We do need a strong, well-equipped and trained military, an army, an air force, and coast guard. But what we need most of all is an immensely strong navy, along with special forces - Marines, Rangers, SEALs, Delta, et al. Without that, the world's wolf packs run wild and unchecked.

The American Economy and Foreign Policy. A strong America obviously requires a strong and flourishing economy. This can only be achieved by getting the government out of the way of it.

This cannot be done by a smooth-talking sophist who believes in Warmism (thus renewable energy crony capitalist scams), and whose health care program served as the model for the abomination of Obamacare.

This cannot be done by a Johnny One Note who can only talk about his tax reform plan that will take years to implement (if ever), and thus will do absolutely nothing to immediately revive the economy and create massive job growth.

This cannot be done by anyone pretending his business experience can be applied to running a government. Governments and their bureaucracies are the opposite of a for-profit business and cannot be run on business principles. Governments, the federal government in particular, can only be run on Constitutional principles, which means eliminating all federal activities, programs, agencies, and departments not enumeratedly authorized by the Constitution. (Not all at once but in an orderly manner - Rome wasn't torn down in a day.)

This can be done only by someone with successful executive government experience who is committed to those Constitutional restrictions, most particularly those embodied in the 10th Amendment.

I wish that person well in the debate next Tuesday and in the months of campaigning to come. The 2012 GOP nomination campaign will be a test of endurance. It will not and mathematically cannot be won quickly.

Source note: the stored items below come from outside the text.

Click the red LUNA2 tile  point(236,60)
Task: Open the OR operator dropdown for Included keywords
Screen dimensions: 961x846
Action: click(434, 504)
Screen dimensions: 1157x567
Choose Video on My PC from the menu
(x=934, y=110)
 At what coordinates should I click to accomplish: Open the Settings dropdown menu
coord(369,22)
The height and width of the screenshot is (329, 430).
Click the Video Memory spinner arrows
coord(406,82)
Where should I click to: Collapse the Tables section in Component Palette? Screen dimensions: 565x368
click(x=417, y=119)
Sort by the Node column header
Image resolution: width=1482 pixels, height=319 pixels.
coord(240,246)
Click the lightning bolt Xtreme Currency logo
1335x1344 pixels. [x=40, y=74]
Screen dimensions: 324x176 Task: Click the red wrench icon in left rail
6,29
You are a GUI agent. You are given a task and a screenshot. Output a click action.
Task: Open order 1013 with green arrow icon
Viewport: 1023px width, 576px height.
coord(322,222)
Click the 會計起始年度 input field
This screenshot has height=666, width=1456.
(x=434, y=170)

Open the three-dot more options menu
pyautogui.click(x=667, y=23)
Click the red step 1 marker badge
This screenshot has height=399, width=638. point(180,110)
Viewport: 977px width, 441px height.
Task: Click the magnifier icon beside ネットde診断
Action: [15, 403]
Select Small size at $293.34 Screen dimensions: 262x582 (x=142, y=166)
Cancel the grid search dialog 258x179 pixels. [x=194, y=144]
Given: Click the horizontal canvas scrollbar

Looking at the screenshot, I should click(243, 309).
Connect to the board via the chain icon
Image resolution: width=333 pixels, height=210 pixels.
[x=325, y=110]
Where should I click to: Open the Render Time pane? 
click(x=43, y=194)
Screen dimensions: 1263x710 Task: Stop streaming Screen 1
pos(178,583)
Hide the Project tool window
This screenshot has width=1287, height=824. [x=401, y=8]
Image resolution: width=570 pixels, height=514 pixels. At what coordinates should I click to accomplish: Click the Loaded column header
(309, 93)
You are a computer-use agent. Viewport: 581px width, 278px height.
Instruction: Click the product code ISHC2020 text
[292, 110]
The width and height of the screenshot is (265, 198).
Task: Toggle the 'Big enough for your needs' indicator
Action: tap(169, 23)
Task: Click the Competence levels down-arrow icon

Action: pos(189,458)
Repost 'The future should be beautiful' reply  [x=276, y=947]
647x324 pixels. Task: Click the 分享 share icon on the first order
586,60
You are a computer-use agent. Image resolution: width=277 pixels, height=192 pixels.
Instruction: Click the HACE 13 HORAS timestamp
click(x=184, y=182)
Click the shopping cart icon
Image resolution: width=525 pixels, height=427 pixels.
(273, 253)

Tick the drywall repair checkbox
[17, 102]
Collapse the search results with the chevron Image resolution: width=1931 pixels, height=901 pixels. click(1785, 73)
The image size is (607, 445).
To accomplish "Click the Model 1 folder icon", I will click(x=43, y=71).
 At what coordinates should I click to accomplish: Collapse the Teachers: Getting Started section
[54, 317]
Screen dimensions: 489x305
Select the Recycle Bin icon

30 states hold their GOP primaries before April, which are by new RNC rules proportional. A candidate who wins a majority or plurality of votes in these primaries only gets his proportion of the delegates - it's not winner-take-all. 55% of the votes, say, gets you 55% of the delegates, no more.

Further, because they are in violation of RNC rules for insisting on ridiculously early primaries, New Hampshire, Nevada, South Carolina, Florida, Arizona, and Michigan will be penalized with a loss of half of their delegates. Iowa is a non-binding caucus so it's just a pr show.

The race will not be won until deep into April - and thus will be won by the best funded, best organized, and most determined never-give-up persistent candidate. For America's sake, let that candidate be also the most Constitutionally principled.